Между ним и чеховским рассказом есть существенные различия: Бовари как личность гораздо мельче Дымова, а Эмма — значительнее Ольги Ивановны. Однако если предположить, что «Попрыгунья» — это криптопародия на роман Флобера (как и «Душечка» — на его повесть «Простая душа»), то эти изменения носят сознательный характер и представляют собой следствие «пародийного переосмысления»3. Переставляя акценты, Чехов, как и в «Душечке», черпает мотивы своего рассказа из всего гипотекста, лишь актуализируя или переосмысляя то существенные, а то и второстепенные его детали.
Так, Бовари, хотя и не по собственной инициативе, делает попытку стать чем-то большим, чем практикующий врач. Правда, сделанная им операция по выпрямлению стопы Ипполиту кончается плачевно, однако до переезда из Тоста врачебная деятельность Бовари протекала вполне успешно: «его репутация вполне установилась. <...> Он особенно удачно лечил катары и болезни груди...»4 Возможно, именно из этого зерна и произрастают научные способности Дымова, впрочем, пока лишь намечающиеся. Ведь то, что он «редкий, необыкновенный, великий человек», скорее очередная аберрация Ольги Ивановны (П. 8; 31), а в действительности Дымов пока только подает надежды стать замечательным ученым. Правда, он успешно защищает диссертацию, но «предложат» ли ему «приват-доцентуру по общей патологии» (П. 8; 24), мы так и не узнаем.

**ИСХОДНЫЕ ДАННЫЕ**
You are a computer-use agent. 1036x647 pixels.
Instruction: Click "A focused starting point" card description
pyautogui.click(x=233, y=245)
--
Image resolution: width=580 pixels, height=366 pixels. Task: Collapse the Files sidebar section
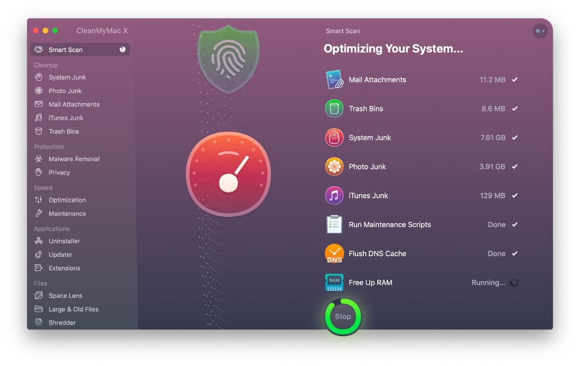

**СПИСОК ЗАДАНИЙ**
a) Какие болезни, согласно тексту о «Попрыгунье» и романе Флобера, Бовари лечил особенно удачно?
b) Назовите всех литературных персонажей, которые упомянуты по имени или фамилии в тексте о «Попрыгунье» и романе Флобера.
c) Продолжите текст о «Попрыгунье» и романе Флобера, начиная после его последнего предложения.

**ОТВЕТЫ К ЗАДАНИЯМ**
a) Катары и болезни груди.

b) Бовари, Дымов, Эмма, Ольга Ивановна, Ипполит.

c)
На первый взгляд, Ольгу Ивановну от Эммы отличают художественные и музыкальные способности. В действительности она в этом отношении нисколько не превосходит Эмму, которая, между прочим, тоже рисует и играет на фортепьяно: «Она иногда рисовала, и для Шарля было большим развлечением стоять и смотреть на ее занятие <...> Что касается музыки, то чем быстрее бегали ее пальцы, тем более он восхищался» (с. 5, 48—49). Эмма проходит и через целый ряд других кратковременных увлечений: итальянским языком, историей и философией, вышивкой, религией, благотворительностью (с. 148, 149, 258—259, 261). При этом ее претензии на серьезные занятия музыкой оказываются лишь предлогом для того, чтобы устроить встречи с новым любовником: «Когда же к ней приходили гости, она непременно говорила, что бросила музыку во время болезни и теперь не может за нее приняться. Тогда ее начали сожалеть. — Как жаль, у нее такой прекрасный талант!..» (с. 317).
Совет Рябовского Ольге Ивановне: «Я бы на вашем месте бросил живопись и занялся серьезно музыкой или чем-нибудь. Ведь вы не художница, а музыкантша» (с. 8; 25) — еще более уравнивает ее с Эммой. Впрочем, дарования чеховской героини служат лишь ее главному таланту: «уменью быстро знакомиться и коротко сходиться с знаменитыми людьми» (с. 8; 10). Ее, безусловно, сближает с Эммой отвращение ко всему обыкновенному, представляющемуся ей «пошлым», и тяга к «необыкновенным» жизни и людям.
Фабулы произведений тоже чрезвычайно близки. Это бросалось в глаза уже первым исследователям темы «Чехов и Флобер»5. Любящий и многим жертвующий для своей жены, но слишком уступчивый муж-врач наталкивается на чисто эгоистическое отношение к себе с ее стороны — ситуация, которая в конце концов закономерно увенчивается изменой. С героинями обоих произведений, в свою очередь, очень скоро начинают небрежно обращаться, а затем и вовсе оставляют их любовники.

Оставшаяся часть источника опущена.